> _Dataset excerpts_

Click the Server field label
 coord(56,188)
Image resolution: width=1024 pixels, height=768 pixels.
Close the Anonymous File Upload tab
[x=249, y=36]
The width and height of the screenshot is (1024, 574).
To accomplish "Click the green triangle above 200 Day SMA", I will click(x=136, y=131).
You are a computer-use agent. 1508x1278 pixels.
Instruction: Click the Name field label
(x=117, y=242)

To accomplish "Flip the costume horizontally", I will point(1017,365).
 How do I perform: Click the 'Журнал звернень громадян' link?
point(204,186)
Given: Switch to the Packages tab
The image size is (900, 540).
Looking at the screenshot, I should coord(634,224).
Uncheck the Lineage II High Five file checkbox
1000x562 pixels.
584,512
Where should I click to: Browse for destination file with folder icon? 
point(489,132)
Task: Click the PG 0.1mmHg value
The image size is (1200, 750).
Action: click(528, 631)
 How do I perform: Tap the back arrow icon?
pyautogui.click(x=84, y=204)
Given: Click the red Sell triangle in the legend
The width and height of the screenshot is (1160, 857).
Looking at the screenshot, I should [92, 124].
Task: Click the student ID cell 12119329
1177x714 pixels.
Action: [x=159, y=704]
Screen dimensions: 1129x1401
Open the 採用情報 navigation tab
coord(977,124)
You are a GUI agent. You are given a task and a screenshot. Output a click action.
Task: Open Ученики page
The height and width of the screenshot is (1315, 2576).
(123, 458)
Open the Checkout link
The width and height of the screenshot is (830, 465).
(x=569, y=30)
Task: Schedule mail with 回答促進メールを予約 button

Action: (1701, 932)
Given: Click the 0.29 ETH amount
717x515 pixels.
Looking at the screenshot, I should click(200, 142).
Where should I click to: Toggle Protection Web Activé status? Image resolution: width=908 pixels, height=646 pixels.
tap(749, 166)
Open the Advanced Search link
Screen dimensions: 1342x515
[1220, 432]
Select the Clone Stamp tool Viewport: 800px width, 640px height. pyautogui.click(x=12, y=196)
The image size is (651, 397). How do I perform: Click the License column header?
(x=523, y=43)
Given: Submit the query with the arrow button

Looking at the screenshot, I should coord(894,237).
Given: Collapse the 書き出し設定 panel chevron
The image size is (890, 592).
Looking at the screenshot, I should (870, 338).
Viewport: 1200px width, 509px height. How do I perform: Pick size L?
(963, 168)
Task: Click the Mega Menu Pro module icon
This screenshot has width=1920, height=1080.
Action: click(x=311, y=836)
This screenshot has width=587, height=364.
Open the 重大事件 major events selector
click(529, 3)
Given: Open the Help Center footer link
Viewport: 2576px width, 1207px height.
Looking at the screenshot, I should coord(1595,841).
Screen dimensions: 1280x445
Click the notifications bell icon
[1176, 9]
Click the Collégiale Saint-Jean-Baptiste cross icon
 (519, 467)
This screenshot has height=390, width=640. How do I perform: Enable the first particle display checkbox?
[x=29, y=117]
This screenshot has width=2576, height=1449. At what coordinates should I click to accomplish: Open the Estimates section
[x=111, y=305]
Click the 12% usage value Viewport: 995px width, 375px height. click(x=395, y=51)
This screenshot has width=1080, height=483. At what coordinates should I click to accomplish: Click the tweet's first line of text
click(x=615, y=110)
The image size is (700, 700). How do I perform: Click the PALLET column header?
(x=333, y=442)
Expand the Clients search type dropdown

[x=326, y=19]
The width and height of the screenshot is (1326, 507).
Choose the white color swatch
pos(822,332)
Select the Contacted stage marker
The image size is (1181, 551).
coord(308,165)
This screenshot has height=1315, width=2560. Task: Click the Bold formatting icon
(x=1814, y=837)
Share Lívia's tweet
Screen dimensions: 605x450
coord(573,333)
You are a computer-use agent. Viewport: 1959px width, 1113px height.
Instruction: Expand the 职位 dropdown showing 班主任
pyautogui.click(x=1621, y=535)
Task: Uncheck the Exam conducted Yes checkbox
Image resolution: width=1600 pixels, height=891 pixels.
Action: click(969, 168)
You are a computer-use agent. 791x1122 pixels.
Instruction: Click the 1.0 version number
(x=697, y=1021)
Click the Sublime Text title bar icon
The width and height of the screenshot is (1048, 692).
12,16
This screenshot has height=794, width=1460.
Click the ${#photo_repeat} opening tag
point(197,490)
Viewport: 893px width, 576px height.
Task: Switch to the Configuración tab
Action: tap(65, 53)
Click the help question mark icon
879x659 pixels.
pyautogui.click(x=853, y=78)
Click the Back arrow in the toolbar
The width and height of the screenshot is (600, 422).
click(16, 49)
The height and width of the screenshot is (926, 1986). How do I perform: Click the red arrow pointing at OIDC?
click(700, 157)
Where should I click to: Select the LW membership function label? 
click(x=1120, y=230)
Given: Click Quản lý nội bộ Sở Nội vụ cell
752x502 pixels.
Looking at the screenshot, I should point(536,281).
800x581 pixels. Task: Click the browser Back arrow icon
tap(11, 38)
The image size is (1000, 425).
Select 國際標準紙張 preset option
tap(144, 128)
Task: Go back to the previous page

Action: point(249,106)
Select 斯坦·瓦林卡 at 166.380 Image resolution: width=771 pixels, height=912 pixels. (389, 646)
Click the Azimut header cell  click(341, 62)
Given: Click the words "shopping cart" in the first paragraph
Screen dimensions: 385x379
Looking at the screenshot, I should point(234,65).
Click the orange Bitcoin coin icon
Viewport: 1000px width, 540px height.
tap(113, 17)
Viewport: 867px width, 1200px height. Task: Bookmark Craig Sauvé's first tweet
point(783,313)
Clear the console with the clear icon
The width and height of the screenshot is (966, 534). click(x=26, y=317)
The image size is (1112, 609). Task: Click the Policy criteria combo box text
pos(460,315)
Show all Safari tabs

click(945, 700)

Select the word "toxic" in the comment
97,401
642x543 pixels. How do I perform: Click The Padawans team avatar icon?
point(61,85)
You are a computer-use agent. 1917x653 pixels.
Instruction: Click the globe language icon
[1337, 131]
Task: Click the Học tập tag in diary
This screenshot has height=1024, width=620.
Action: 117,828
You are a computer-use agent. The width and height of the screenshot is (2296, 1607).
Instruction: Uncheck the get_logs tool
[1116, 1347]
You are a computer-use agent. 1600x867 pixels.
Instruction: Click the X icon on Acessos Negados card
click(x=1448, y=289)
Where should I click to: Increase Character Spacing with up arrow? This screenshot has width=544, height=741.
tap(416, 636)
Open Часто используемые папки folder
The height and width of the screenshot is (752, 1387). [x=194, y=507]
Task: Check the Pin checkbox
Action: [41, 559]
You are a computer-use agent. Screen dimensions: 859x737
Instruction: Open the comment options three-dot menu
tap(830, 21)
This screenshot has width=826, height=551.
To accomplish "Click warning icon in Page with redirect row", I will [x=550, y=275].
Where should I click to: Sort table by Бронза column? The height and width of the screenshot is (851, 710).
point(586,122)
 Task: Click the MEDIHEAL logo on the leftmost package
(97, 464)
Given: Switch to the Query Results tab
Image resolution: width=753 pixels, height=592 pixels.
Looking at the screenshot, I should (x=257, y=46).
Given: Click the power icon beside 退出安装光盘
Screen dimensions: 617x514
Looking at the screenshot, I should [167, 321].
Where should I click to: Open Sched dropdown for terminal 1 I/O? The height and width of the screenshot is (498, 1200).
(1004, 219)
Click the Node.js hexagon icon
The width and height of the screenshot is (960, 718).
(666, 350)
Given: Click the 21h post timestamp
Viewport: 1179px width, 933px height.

> _Work to be completed_
Replace "Where should I click to" with "Where do I click to" everywhere in the entries above. Keep everything else the same.

> _Response to this exercise_
Click the Server field label
 coord(56,188)
Image resolution: width=1024 pixels, height=768 pixels.
Close the Anonymous File Upload tab
[x=249, y=36]
The width and height of the screenshot is (1024, 574).
To accomplish "Click the green triangle above 200 Day SMA", I will click(x=136, y=131).
You are a computer-use agent. 1508x1278 pixels.
Instruction: Click the Name field label
(x=117, y=242)

To accomplish "Flip the costume horizontally", I will point(1017,365).
 How do I perform: Click the 'Журнал звернень громадян' link?
point(204,186)
Given: Switch to the Packages tab
The image size is (900, 540).
Looking at the screenshot, I should coord(634,224).
Uncheck the Lineage II High Five file checkbox
1000x562 pixels.
584,512
Where do I click to: Browse for destination file with folder icon? 
point(489,132)
Task: Click the PG 0.1mmHg value
The image size is (1200, 750).
Action: click(528, 631)
 How do I perform: Tap the back arrow icon?
pyautogui.click(x=84, y=204)
Given: Click the red Sell triangle in the legend
The width and height of the screenshot is (1160, 857).
Looking at the screenshot, I should [92, 124].
Task: Click the student ID cell 12119329
1177x714 pixels.
Action: [x=159, y=704]
Screen dimensions: 1129x1401
Open the 採用情報 navigation tab
coord(977,124)
You are a GUI agent. You are given a task and a screenshot. Output a click action.
Task: Open Ученики page
The height and width of the screenshot is (1315, 2576).
(123, 458)
Open the Checkout link
The width and height of the screenshot is (830, 465).
(x=569, y=30)
Task: Schedule mail with 回答促進メールを予約 button

Action: (1701, 932)
Given: Click the 0.29 ETH amount
717x515 pixels.
Looking at the screenshot, I should click(200, 142).
Where do I click to: Toggle Protection Web Activé status? Image resolution: width=908 pixels, height=646 pixels.
tap(749, 166)
Open the Advanced Search link
Screen dimensions: 1342x515
[1220, 432]
Select the Clone Stamp tool Viewport: 800px width, 640px height. pyautogui.click(x=12, y=196)
The image size is (651, 397). How do I perform: Click the License column header?
(x=523, y=43)
Given: Submit the query with the arrow button

Looking at the screenshot, I should coord(894,237).
Given: Collapse the 書き出し設定 panel chevron
The image size is (890, 592).
Looking at the screenshot, I should (870, 338).
Viewport: 1200px width, 509px height. How do I perform: Pick size L?
(963, 168)
Task: Click the Mega Menu Pro module icon
This screenshot has width=1920, height=1080.
Action: click(x=311, y=836)
This screenshot has width=587, height=364.
Open the 重大事件 major events selector
click(529, 3)
Given: Open the Help Center footer link
Viewport: 2576px width, 1207px height.
Looking at the screenshot, I should coord(1595,841).
Screen dimensions: 1280x445
Click the notifications bell icon
[1176, 9]
Click the Collégiale Saint-Jean-Baptiste cross icon
 (519, 467)
This screenshot has height=390, width=640. How do I perform: Enable the first particle display checkbox?
[x=29, y=117]
This screenshot has width=2576, height=1449. At what coordinates should I click to accomplish: Open the Estimates section
[x=111, y=305]
Click the 12% usage value Viewport: 995px width, 375px height. click(x=395, y=51)
This screenshot has width=1080, height=483. At what coordinates should I click to accomplish: Click the tweet's first line of text
click(x=615, y=110)
The image size is (700, 700). How do I perform: Click the PALLET column header?
(x=333, y=442)
Expand the Clients search type dropdown

[x=326, y=19]
The width and height of the screenshot is (1326, 507).
Choose the white color swatch
pos(822,332)
Select the Contacted stage marker
The image size is (1181, 551).
coord(308,165)
This screenshot has height=1315, width=2560. Task: Click the Bold formatting icon
(x=1814, y=837)
Share Lívia's tweet
Screen dimensions: 605x450
coord(573,333)
You are a computer-use agent. Viewport: 1959px width, 1113px height.
Instruction: Expand the 职位 dropdown showing 班主任
pyautogui.click(x=1621, y=535)
Task: Uncheck the Exam conducted Yes checkbox
Image resolution: width=1600 pixels, height=891 pixels.
Action: click(969, 168)
You are a computer-use agent. 791x1122 pixels.
Instruction: Click the 1.0 version number
(x=697, y=1021)
Click the Sublime Text title bar icon
The width and height of the screenshot is (1048, 692).
12,16
This screenshot has height=794, width=1460.
Click the ${#photo_repeat} opening tag
point(197,490)
Viewport: 893px width, 576px height.
Task: Switch to the Configuración tab
Action: tap(65, 53)
Click the help question mark icon
879x659 pixels.
pyautogui.click(x=853, y=78)
Click the Back arrow in the toolbar
The width and height of the screenshot is (600, 422).
click(16, 49)
The height and width of the screenshot is (926, 1986). How do I perform: Click the red arrow pointing at OIDC?
click(700, 157)
Where do I click to: Select the LW membership function label? 
click(x=1120, y=230)
Given: Click Quản lý nội bộ Sở Nội vụ cell
752x502 pixels.
Looking at the screenshot, I should point(536,281).
800x581 pixels. Task: Click the browser Back arrow icon
tap(11, 38)
The image size is (1000, 425).
Select 國際標準紙張 preset option
tap(144, 128)
Task: Go back to the previous page

Action: point(249,106)
Select 斯坦·瓦林卡 at 166.380 Image resolution: width=771 pixels, height=912 pixels. (389, 646)
Click the Azimut header cell  click(341, 62)
Given: Click the words "shopping cart" in the first paragraph
Screen dimensions: 385x379
Looking at the screenshot, I should point(234,65).
Click the orange Bitcoin coin icon
Viewport: 1000px width, 540px height.
tap(113, 17)
Viewport: 867px width, 1200px height. Task: Bookmark Craig Sauvé's first tweet
point(783,313)
Clear the console with the clear icon
The width and height of the screenshot is (966, 534). click(x=26, y=317)
The image size is (1112, 609). Task: Click the Policy criteria combo box text
pos(460,315)
Show all Safari tabs

click(945, 700)

Select the word "toxic" in the comment
97,401
642x543 pixels. How do I perform: Click The Padawans team avatar icon?
point(61,85)
You are a computer-use agent. 1917x653 pixels.
Instruction: Click the globe language icon
[1337, 131]
Task: Click the Học tập tag in diary
This screenshot has height=1024, width=620.
Action: 117,828
You are a computer-use agent. The width and height of the screenshot is (2296, 1607).
Instruction: Uncheck the get_logs tool
[1116, 1347]
You are a computer-use agent. 1600x867 pixels.
Instruction: Click the X icon on Acessos Negados card
click(x=1448, y=289)
Where do I click to: Increase Character Spacing with up arrow? This screenshot has width=544, height=741.
tap(416, 636)
Open Часто используемые папки folder
The height and width of the screenshot is (752, 1387). [x=194, y=507]
Task: Check the Pin checkbox
Action: [41, 559]
You are a computer-use agent. Screen dimensions: 859x737
Instruction: Open the comment options three-dot menu
tap(830, 21)
This screenshot has width=826, height=551.
To accomplish "Click warning icon in Page with redirect row", I will [x=550, y=275].
Where do I click to: Sort table by Бронза column? The height and width of the screenshot is (851, 710).
point(586,122)
 Task: Click the MEDIHEAL logo on the leftmost package
(97, 464)
Given: Switch to the Query Results tab
Image resolution: width=753 pixels, height=592 pixels.
Looking at the screenshot, I should (x=257, y=46).
Given: Click the power icon beside 退出安装光盘
Screen dimensions: 617x514
Looking at the screenshot, I should [167, 321].
Where do I click to: Open Sched dropdown for terminal 1 I/O? The height and width of the screenshot is (498, 1200).
(1004, 219)
Click the Node.js hexagon icon
The width and height of the screenshot is (960, 718).
(666, 350)
Given: Click the 21h post timestamp
Viewport: 1179px width, 933px height.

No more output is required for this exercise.